Tell her when you will be calling her; at first this may still be more than you want but you can decrease this slowly.

After you have gone back to your life, you need to set verbal boundaries
If she starts to call unannounced say that you will catch up with her on whatever day you have picked.

Initially keep the conversations upbeat and general. Ask her questions about her life and encourage (don’t push) her to follow new interests.
When she strays into advice mode, just say firmly “Thanks mom, I’ll work it out”.
If she starts to criticize something you have done “Mom, I really want to share this with you and I would like you to just listen.”

Lastly, ask her for her opinion. Now that might seem to contradict what you are working towards but it isn’t. It will make her feel needed and with time stop her from worrying about every little thing you are doing. She will relax and start to realize that for the big stuff you still value her experience.

VICKI:
Your frustration is understandable on many levels:
1. You’re holding back from speaking your truth and that creates disharmony within.
2. You’re boundaries are being crossed and that causes anger.
3. When your parent offers unsolicited advice or questions you it may appear as if they have no faith in you; this can make a person feel small.

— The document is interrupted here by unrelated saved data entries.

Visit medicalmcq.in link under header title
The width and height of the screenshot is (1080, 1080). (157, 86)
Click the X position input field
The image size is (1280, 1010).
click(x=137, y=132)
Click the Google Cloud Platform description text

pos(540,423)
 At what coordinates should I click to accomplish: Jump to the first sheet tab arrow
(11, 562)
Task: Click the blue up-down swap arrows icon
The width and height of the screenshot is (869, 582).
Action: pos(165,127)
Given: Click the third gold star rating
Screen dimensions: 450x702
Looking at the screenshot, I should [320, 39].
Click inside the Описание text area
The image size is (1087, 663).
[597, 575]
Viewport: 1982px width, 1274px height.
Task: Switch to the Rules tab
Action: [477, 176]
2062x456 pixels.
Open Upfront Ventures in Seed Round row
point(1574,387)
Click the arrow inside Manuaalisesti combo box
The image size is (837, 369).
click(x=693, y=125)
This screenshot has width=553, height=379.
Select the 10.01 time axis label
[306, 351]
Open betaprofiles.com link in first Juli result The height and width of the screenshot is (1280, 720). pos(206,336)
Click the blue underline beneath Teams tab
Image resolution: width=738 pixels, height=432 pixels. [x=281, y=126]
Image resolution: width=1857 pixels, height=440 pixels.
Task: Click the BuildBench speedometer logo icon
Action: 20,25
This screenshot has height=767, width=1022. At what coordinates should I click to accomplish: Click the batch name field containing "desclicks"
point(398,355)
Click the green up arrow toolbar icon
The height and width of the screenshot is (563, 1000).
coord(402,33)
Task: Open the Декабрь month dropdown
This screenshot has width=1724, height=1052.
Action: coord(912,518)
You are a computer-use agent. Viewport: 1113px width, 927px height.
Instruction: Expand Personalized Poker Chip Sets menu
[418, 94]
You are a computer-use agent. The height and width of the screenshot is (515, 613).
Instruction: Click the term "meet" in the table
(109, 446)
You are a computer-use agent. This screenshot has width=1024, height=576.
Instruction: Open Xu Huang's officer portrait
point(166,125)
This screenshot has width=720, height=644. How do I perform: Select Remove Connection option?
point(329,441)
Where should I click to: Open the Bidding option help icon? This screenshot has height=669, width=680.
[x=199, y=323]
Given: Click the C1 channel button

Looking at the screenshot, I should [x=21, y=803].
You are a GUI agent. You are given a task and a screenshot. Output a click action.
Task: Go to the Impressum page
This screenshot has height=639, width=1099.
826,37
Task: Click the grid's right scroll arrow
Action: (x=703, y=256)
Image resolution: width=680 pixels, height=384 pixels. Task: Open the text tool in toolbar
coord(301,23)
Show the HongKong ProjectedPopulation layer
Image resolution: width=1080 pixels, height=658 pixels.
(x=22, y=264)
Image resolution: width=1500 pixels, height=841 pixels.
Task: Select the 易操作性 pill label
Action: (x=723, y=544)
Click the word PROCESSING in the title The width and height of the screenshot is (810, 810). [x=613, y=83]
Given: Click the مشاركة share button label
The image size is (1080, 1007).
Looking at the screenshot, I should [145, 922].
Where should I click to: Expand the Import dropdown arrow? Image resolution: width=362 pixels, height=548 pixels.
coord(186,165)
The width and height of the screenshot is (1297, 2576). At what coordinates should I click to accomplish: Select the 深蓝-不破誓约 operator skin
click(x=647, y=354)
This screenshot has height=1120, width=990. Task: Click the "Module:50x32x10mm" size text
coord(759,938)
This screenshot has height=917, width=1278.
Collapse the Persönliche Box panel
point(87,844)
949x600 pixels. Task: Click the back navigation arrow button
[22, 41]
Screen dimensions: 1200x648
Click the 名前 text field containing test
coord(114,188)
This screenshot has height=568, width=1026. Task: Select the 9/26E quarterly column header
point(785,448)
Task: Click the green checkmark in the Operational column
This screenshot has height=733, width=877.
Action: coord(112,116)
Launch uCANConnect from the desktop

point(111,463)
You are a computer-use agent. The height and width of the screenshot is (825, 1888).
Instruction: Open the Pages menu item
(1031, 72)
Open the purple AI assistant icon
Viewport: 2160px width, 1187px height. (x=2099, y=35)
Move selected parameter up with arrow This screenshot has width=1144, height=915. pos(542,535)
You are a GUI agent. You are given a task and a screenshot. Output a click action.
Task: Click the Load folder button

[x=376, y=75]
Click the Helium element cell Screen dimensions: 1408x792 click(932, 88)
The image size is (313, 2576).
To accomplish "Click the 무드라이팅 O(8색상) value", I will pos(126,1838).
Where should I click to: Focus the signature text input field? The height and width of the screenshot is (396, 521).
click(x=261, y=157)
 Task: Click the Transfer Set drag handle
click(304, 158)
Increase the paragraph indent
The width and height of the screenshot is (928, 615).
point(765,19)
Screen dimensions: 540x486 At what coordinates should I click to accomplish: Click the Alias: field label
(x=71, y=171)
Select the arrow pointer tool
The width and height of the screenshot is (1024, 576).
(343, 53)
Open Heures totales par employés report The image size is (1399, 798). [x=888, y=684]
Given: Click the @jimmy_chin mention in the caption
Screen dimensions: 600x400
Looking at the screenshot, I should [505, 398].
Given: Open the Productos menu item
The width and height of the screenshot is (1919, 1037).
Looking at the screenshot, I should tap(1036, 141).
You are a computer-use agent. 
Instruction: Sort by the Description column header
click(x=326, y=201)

Jill was absolutely correct when she said that it is not about you. Your mother has obviously made choices in her life that she regrets and is trying to save you from having regrets. She is guilty of loving you the best way she knows how.

Follow the steps Jill has outlined for you and make sure when you speak to your mother that you acknowledge that you understand that she is acting out of love and that you love her for it.

Make sure you tell her exactly how her actions affect you; be honest about your feelings using gentle words, however when letting her know what you expect from her be firm.